## TRECHO DO DOCUMENTO
/---

O projeto impede as plataformas de publicidade de usar informações coletadas com o consentimento dos usuários para conectar empresas com potenciais consumidores. Dessa maneira, os anúncios digitais podem gerar menos vendas e as empresas pequenas terão de investir mais para alcançar o mesmo número de clientes, ou seja, ficará mais difícil para elas prosperarem.
O Brasil tem uma das mais robustas e complexas cartas magnas do mundo, a Constituição de 1988. Além de uma legislação penal e civil bastante clara. As plataformas digitais também têm suas próprias regras para o uso das plataformas, seja o Meta, Google, TikTok. Twitter ou qualquer outra.
Portanto, para publicar uma foto no Instagram, por exemplo, é necessário aceitar os “Termos e Condições”, um documento pouco lido, mas que o usuário concorda. Embora os governos se esforcem para definir as regras do mundo digital, são as bigtechs que dão as cartas. Ainda que elas não tenham mostrado como manejar as ferramentas e mercados que estão criando, é um ambiente “controlado”, mas como qualquer atividade, sujeita a legislação vigente.
A Manacá entende e concorda que é preciso combater as fake news, mas da forma como está PL 2630/2020 cerceará os espaços livres da Internet brasileira, permitindo que grupos da imprensa retornem ao poder da informação e da condução das massas. E, principalmente, na restrição do alcance do conteúdo relevante para os pequenos anunciantes. É preciso, mais do que nunca, o debate entre governo, empresas e sociedade civil, para que sejamos cada vez mais livres.

\---

## LISTAGEM DE DADOS

/---

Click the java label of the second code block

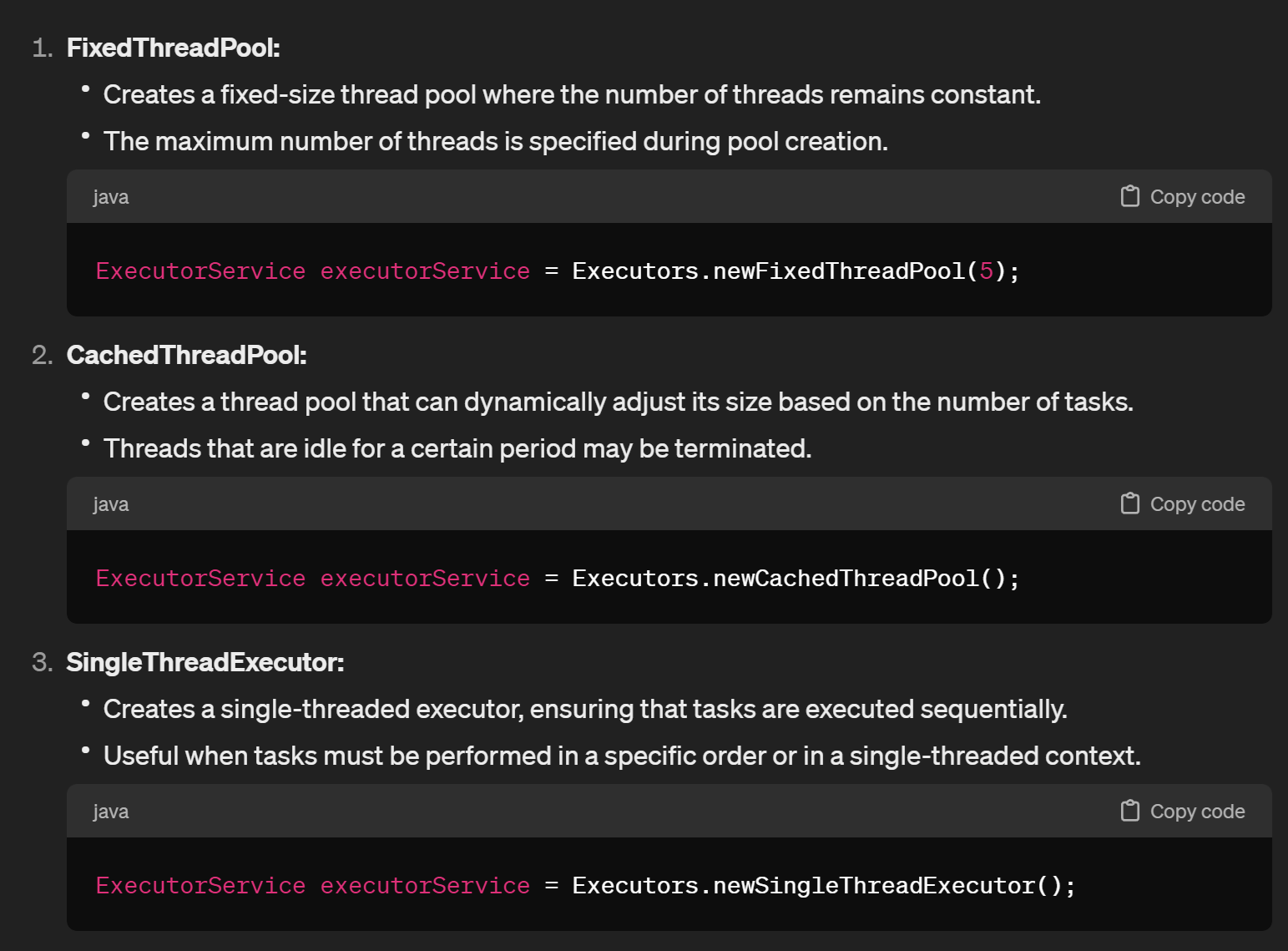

\---
/---

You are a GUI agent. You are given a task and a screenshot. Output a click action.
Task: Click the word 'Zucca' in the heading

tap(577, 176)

\---

## REQUISITOS DA TAREFA
Responda, por favor, às perguntas abaixo com base no trecho do documento:
1. Qual Constituição brasileira o trecho menciona?
2. O que é necessário aceitar para publicar uma foto no Instagram?
3. Entre quais partes o trecho diz ser preciso haver debate?
Baseie-se somente no trecho do documento para responder.

## RESPOSTA CORRETA
1. A Constituição de 1988.
2. Os "Termos e Condições".
3. Entre governo, empresas e sociedade civil.